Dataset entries
*** Block opens ***

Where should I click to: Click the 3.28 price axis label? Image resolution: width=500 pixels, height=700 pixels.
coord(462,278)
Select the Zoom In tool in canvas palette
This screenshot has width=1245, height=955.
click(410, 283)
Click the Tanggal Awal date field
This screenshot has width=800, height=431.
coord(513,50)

*** Block closes ***

All entries given above are to be printed again exactly.

Where should I click to: Click the 3.28 price axis label? Image resolution: width=500 pixels, height=700 pixels.
coord(462,278)
Select the Zoom In tool in canvas palette
This screenshot has width=1245, height=955.
click(410, 283)
Click the Tanggal Awal date field
This screenshot has width=800, height=431.
coord(513,50)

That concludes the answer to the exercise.